The food was packed in an old-fashioned bayong, as if someone had gone to the palengke and picked freshly-harvested ingredients. Inside, individually packed and labeled, was an assortment of Kapampangan dishes: pindang damulag, tenderized carabao meat cooked in a sweetened marinade, made by chef Vince Garcia of Rainforest Kitchen; kalderetang baka, a stew of spicy beef chunks in a thick tomato sauce, made by chef Cherry Pasion-Tan of Apag Marangle; kilayin, chopped pork and innards simmered in vinegar, made by chef Den Lim of Denlim’s Kitchen; and a roll of embutido, meat loaf of ground pork, sausages and eggs, made by chef Judy Uson of Café Noelle.Also in the cornucopia: a bundle of suman, which I later found out, is called suman Pasko.
It was indeed quite a feast from a group of passionate chefs who have banded together to create Culinarya Pampanga. Started in 2016, the group aims to “preserve, promote and pass on the culinary traditions of Pampanga and of the Philippines through research, constant education and development.”
With Pampanga being the country’s undisputed culinary capital, that shouldn’t be too difficult.
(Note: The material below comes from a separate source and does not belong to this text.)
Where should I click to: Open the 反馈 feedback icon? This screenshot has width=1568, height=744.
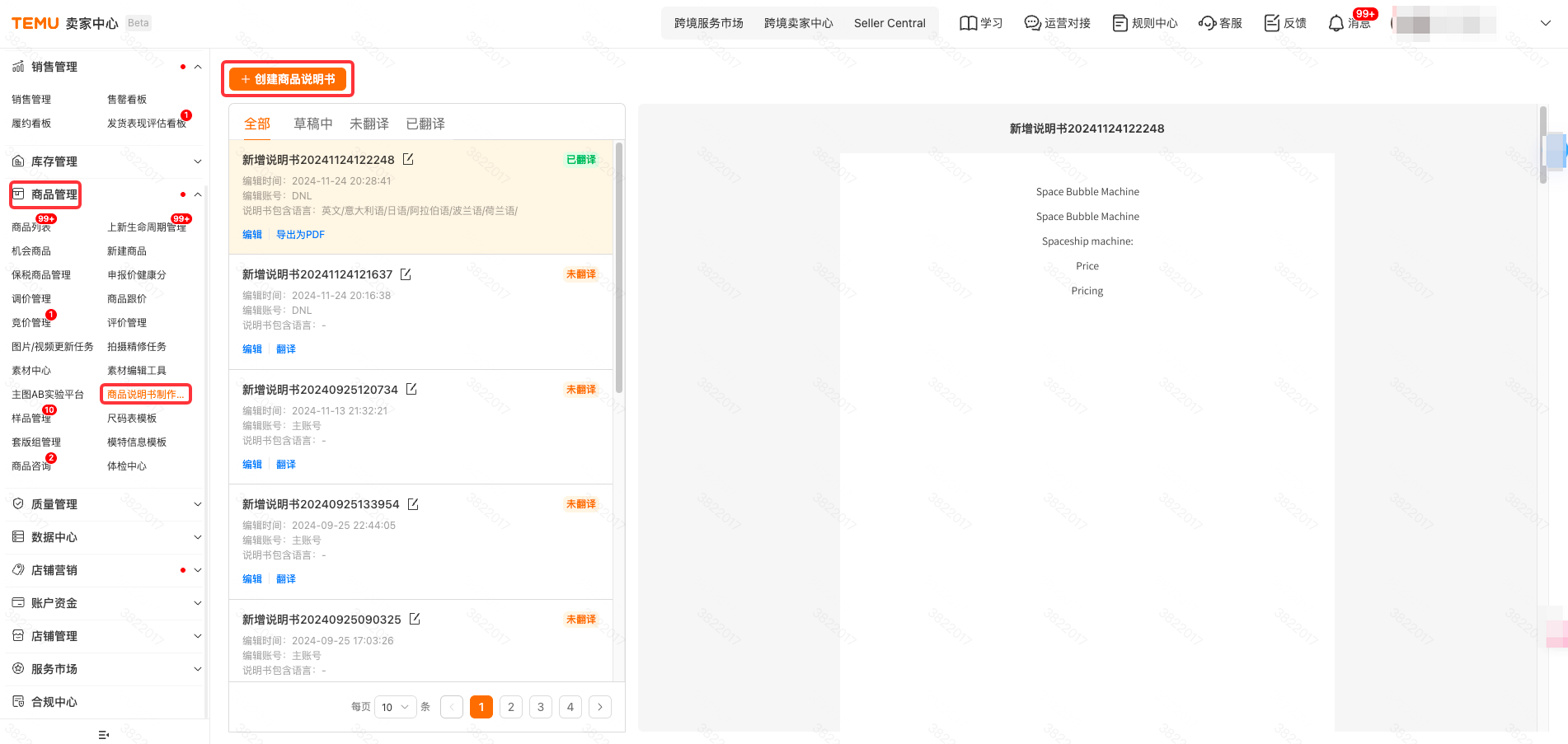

Their province’s reputation already gives all nine members a head start.
Yet, as with nearly every company during this time of the pandemic, their restaurants too suffered setbacks; for a time, business was closed.
Hardy, dedicated chefs
But like the hardy, dedicated chefs that they are, the group bounced back and reopened about a month ago. With a kitchen based in Quezon City, they are now accepting orders for food delivery in Metro Manila.
“We’ve brought the business to Manila,” says chef Sau Del Rosario, a leading member and cofounder of the group. “Kailangan kumita (we have to earn). We have to support each other.”
With a mouthwatering, pulse-quickening menu that includes both traditional and modernized Kapampangan cuisine, their delivery service should easily be deluged with orders.
The best sellers include sisig, a Kapampangan dish of chopped pork head and jowls; macadamia nut kare-kare, oxtail stew thickened with macadamia nuts instead of plain peanuts; sinigang of lamb shank stewed in native fresh guavas; paksiw na lechon, made with real pit-roasted lechon; and Aling Mila’s famous tocino barbecue, skewers of sweetened pork cubes grilled to a smoky flavor.
This month, they’ve also started to include desserts and traditional kakanin: rich, buttery ensaimada (12 out of the 20 best ensaimadas are from Pampanga, says Del Rosario); leche flan made with duck eggs and carabao milk, flavored with citrusy dayap; smooth, patiently stirred haleyang ube; a richly topped tamales; tibok tibok, Pampanga’s version of maja blanca; and the rare, old-fashioned tocino del cielo.
“Some of the dishes are classic, others are modernist,” explains Del Rosario. But whichever side of the spectrum they come from, the dishes are all made with passion.
“Paninindigan na namin ang reputation ng Pampanga,” he adds.
Pride for heritage
Indeed, for the group, it’s a matter of pride as well as a love for their food heritage. Their mission/vision includes propagation of heirloom culinary traditions and passing this on to the next generation.
Certainly an heirloom delicacy is the suman Pasko, made by an octogenarian whose family is one of the few that grows duman, a fragrant, yellowish green rice grain, so treasured by the Kapampangans that its harvest is celebrated every December.
Del Rosario also assures customers that they are very particular about their delivery service. “We take note of the delivery time,” he says. Indeed, the food that was delivered to me was still warm, and neatly packed in spill-proof, reusable containers.
What tips can he give home cooks so their food can at least approximate the richness and flavors of Pampanga cuisine?
First, says Del Rosario, you must have the mood to cook, you must have the feel of cooking: “It should be in your heart.” He himself cooks as an extension of his love for his mother. When he cooks, he says, “I commemorate my mom’s memory.”
A second tip is slow cooking. Kapampangan food is all about stews, he says, and for this low fire is ideal. That’s why cooking over wood fire is often practiced in Pampanga—because it produces only low heat, which brings out the flavor of the ingredients.
“Do not rush,” he admonishes. “Meat, for example, is a muscle, and if you use high heat, it will toughen.”
He also advises home cooks to use the best ingredients. This doesn’t necessarily mean using imported, expensive ones. For stews like kaldereta, for instance, the best parts are the leg and shoulder, or the dark part of the carcass, because that’s where the flavor lies.
Naturally all that takes time and patience, so for those who prefer to order, rather than cook a meal of true Kapampangan heritage, Culinarya Pampanga offers a delicious alternative.